## DOCUMENT TEXT
--- START ---
The models developed in this study were restricted to short periods of time (every three days), while the symptoms of the disease were not visible. The lowest predictive capacity in models obtained with reflectance data in the first week after infection is related to the physiological low response of the plant to F. oxysporum during this period, which has been supported by other authors [52,53]. According to the AUCs obtained, the BLRMs generated have a high prediction yield, exceeding an AUC of 0.8 in susceptible plants and 0.9 for tolerant plants after 6 dpi. One possible reason for not obtaining higher values is that the wavelengths selected as predictors for the BLRMs are in the spectral range from 400 to1000 nm and some important biomolecules in the plant-pathogen interaction have peaks of absorbance/reflectance in the NIR [54,55]. The increase of the predictive variables in the models could also improve the values in the AUC, but the correlation between the multiple predictors used in this study would have caused problems in the adjustment of the model.A final point that draws attention is the higher prediction performance in the models developed from the reflectance data in the tolerant plants. Since the plant-pathogen interaction is highly specific, each variety has particular physiological changes generated in the process of recognition of the pathogen and generates different polysaccharides important for its inhibition. These changes, at different times of the incubation period,can be causing differences in prediction yields.
--- END ---
## SOURCE MATERIAL
--- START ---
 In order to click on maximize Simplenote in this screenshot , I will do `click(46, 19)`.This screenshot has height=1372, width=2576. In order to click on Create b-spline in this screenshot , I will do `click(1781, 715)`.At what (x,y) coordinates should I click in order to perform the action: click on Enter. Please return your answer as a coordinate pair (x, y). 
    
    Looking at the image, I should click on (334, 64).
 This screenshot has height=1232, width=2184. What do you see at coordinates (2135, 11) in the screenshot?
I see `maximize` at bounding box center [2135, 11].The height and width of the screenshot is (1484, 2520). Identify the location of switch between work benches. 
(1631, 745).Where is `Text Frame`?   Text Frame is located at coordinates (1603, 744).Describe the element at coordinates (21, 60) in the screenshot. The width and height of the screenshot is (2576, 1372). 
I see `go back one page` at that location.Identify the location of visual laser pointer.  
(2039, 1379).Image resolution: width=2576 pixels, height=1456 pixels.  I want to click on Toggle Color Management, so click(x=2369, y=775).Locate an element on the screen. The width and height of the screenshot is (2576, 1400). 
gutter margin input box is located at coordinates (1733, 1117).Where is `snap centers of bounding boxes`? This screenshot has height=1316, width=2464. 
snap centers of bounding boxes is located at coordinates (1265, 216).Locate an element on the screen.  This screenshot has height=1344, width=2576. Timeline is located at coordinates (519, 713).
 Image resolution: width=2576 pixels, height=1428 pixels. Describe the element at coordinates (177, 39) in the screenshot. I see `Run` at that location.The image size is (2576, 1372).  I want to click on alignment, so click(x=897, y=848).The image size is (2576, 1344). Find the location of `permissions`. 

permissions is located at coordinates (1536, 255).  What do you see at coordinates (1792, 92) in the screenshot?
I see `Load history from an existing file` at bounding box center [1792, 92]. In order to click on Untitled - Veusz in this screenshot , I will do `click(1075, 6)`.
--- END ---
## EXERCISE SET
1. Translate this sentence from the plant disease passage into Spanish: "The models developed in this study were restricted to short periods of time (every three days), while the symptoms of the disease were not visible."
2. List every reference number that appears in square brackets in the plant disease passage.
3. Based on the plant disease passage, do the following statements agree with it? (a) The models covered periods when disease symptoms were visible. (b) After 6 dpi, the models for tolerant plants exceeded an AUC of 0.9. (c) Prediction performance was higher in the models for susceptible plants.

## SOLUTIONS FOR EACH TASK
1. Los modelos desarrollados en este estudio se limitaron a períodos cortos de tiempo (cada tres días), mientras los síntomas de la enfermedad no eran visibles.

2. 52, 53, 54, 55

3.
(a) No: "while the symptoms of the disease were not visible"
(b) Yes: "exceeding an AUC of 0.8 in susceptible plants and 0.9 for tolerant plants after 6 dpi"
(c) No: "the higher prediction performance in the models developed from the reflectance data in the tolerant plants"